Can you rewrite the stretch from the line containing "profitable [517, 898]" through the last line below, with "screenshot" replaced by "screen capture" and nothing else changed?
━━━━━ EXERCISE INPUTS
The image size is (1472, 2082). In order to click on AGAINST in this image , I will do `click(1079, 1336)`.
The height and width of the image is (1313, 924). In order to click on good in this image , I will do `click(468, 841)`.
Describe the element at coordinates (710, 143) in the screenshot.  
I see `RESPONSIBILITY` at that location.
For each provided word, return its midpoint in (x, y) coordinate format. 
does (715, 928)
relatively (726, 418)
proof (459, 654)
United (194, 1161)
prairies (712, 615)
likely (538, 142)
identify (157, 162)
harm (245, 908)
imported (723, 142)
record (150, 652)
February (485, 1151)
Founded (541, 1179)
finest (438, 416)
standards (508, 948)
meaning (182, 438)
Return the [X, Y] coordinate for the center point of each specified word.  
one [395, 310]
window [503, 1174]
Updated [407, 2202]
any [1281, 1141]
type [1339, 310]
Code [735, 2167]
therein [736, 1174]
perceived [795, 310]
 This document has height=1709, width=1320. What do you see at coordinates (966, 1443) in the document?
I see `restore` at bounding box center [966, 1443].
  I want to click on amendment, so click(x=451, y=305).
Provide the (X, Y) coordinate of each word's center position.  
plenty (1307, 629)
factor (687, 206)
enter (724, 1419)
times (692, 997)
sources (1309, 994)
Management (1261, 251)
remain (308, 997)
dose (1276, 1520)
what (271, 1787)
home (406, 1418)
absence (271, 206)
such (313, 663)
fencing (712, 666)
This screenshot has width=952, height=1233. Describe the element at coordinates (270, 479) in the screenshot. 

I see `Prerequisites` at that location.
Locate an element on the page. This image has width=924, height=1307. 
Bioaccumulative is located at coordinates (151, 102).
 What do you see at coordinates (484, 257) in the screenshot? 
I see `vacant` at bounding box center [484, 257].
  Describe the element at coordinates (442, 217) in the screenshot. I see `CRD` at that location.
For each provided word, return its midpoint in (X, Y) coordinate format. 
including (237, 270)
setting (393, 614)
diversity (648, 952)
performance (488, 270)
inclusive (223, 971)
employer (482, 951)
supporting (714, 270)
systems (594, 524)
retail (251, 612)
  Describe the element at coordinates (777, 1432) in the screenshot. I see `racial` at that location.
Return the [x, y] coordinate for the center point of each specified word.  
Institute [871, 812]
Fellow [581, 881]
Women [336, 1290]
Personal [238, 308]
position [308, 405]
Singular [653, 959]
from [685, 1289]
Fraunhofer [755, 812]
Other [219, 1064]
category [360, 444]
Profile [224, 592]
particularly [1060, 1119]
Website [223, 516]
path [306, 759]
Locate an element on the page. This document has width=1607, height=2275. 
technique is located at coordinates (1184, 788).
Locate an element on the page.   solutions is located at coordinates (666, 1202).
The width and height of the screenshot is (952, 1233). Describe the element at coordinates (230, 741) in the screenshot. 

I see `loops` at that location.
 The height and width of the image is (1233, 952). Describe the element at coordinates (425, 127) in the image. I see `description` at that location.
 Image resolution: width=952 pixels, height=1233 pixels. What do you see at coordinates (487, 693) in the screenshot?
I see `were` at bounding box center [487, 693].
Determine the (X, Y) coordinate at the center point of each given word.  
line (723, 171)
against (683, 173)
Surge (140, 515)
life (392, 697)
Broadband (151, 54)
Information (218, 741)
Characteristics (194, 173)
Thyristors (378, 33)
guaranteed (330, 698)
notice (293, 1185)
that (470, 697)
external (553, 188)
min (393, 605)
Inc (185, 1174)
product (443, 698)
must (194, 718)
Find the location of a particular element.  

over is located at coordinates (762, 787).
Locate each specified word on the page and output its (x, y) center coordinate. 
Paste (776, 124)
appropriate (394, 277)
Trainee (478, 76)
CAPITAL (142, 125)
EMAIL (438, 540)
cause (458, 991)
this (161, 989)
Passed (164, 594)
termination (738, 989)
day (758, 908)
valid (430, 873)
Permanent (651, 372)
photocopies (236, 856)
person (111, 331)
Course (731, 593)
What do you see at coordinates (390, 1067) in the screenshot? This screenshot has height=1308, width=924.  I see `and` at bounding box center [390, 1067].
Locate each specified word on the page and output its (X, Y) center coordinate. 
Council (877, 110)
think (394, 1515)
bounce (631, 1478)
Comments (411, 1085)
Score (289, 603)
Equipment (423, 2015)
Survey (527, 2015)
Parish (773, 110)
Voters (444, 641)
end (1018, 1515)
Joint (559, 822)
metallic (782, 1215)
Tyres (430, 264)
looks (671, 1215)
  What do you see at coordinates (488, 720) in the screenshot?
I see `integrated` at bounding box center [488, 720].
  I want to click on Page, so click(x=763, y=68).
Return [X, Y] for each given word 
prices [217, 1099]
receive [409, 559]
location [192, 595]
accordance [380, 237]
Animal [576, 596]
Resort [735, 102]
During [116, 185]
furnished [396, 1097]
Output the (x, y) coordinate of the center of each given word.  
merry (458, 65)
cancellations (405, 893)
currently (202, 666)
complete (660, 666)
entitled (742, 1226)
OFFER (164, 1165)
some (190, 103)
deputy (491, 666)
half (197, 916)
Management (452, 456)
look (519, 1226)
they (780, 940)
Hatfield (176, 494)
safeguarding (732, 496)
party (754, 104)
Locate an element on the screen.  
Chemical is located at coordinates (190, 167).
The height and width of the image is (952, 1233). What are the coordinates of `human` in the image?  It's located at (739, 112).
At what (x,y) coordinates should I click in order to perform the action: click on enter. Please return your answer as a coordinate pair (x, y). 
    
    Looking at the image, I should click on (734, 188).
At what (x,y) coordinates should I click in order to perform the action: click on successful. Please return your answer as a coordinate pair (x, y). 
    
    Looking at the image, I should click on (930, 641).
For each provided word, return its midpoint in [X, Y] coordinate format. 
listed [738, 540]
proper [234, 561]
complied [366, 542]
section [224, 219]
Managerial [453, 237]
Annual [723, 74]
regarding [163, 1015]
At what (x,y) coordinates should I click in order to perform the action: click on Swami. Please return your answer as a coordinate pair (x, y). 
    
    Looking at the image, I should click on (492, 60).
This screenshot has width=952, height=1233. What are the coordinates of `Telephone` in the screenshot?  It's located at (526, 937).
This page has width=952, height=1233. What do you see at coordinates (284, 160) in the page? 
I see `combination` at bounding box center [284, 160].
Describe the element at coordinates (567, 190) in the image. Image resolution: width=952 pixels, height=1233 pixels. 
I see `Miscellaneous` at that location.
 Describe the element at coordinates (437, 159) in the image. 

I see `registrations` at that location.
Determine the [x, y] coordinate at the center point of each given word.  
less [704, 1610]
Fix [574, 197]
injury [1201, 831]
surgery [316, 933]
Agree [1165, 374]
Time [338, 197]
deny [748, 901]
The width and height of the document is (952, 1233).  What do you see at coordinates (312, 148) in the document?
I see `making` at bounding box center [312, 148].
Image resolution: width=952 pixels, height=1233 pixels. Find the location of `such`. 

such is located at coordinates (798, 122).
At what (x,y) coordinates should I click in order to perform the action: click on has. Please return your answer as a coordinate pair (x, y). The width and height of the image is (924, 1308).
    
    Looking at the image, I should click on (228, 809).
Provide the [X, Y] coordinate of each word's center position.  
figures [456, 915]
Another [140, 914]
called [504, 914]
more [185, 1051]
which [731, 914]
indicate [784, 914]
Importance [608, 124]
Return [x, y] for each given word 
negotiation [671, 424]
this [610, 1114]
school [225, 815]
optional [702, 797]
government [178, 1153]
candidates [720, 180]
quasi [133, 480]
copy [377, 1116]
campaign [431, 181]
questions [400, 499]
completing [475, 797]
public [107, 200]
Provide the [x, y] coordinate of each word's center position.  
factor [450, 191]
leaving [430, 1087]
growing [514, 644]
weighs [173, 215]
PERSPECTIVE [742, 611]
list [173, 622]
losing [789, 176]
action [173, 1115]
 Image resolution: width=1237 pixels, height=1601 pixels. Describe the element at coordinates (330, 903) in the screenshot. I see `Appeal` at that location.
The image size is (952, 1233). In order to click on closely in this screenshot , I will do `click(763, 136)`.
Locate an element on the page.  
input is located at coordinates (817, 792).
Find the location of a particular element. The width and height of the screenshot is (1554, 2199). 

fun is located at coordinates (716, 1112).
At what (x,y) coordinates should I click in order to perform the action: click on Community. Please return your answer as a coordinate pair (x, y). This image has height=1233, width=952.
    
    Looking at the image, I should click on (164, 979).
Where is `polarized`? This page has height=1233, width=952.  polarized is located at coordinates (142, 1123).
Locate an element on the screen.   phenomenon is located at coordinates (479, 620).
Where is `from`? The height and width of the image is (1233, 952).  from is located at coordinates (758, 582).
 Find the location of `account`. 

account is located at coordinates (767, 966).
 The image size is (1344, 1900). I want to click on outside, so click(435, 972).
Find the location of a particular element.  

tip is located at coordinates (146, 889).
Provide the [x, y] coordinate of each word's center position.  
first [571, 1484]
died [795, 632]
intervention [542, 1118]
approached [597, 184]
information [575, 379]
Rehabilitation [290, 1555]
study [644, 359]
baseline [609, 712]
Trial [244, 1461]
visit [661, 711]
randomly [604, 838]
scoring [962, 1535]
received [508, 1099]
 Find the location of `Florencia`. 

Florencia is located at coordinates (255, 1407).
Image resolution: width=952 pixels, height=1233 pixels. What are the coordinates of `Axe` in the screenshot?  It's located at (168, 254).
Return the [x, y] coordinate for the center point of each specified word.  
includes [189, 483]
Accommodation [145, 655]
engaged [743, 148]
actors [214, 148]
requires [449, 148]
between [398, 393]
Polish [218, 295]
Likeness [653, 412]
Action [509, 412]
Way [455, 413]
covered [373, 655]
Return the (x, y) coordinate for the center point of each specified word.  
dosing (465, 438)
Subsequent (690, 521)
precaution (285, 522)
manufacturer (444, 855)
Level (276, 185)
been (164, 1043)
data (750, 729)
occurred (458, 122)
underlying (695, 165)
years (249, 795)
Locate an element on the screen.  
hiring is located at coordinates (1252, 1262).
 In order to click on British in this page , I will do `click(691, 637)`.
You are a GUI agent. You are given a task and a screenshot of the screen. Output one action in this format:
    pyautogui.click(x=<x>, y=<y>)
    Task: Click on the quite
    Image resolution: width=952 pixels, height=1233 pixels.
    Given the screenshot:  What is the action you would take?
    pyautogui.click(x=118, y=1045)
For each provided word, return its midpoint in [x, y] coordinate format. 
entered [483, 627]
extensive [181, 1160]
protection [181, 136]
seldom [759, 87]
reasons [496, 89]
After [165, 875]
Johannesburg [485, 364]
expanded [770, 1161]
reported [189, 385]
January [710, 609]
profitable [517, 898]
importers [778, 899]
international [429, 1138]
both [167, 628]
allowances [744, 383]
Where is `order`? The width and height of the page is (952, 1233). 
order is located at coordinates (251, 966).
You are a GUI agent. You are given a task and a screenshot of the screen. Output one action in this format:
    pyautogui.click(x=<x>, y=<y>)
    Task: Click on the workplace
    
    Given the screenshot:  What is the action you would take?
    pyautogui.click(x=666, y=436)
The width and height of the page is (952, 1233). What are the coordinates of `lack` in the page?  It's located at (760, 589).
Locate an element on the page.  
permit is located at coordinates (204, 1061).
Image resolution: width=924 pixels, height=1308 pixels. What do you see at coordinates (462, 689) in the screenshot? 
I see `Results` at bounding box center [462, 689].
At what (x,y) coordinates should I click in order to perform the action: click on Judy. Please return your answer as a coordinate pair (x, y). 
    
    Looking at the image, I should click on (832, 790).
━━━━━━━━━━
WRITTEN REPLY
profitable [517, 898]
importers [778, 899]
international [429, 1138]
both [167, 628]
allowances [744, 383]
Where is `order`? The width and height of the page is (952, 1233). 
order is located at coordinates (251, 966).
You are a GUI agent. You are given a task and a screen capture of the screen. Output one action in this format:
    pyautogui.click(x=<x>, y=<y>)
    Task: Click on the workplace
    
    Given the screen capture:  What is the action you would take?
    pyautogui.click(x=666, y=436)
The width and height of the page is (952, 1233). What are the coordinates of `lack` in the page?  It's located at (760, 589).
Locate an element on the page.  
permit is located at coordinates (204, 1061).
Image resolution: width=924 pixels, height=1308 pixels. What do you see at coordinates (462, 689) in the screen capture? 
I see `Results` at bounding box center [462, 689].
At what (x,y) coordinates should I click in order to perform the action: click on Judy. Please return your answer as a coordinate pair (x, y). 
    
    Looking at the image, I should click on (832, 790).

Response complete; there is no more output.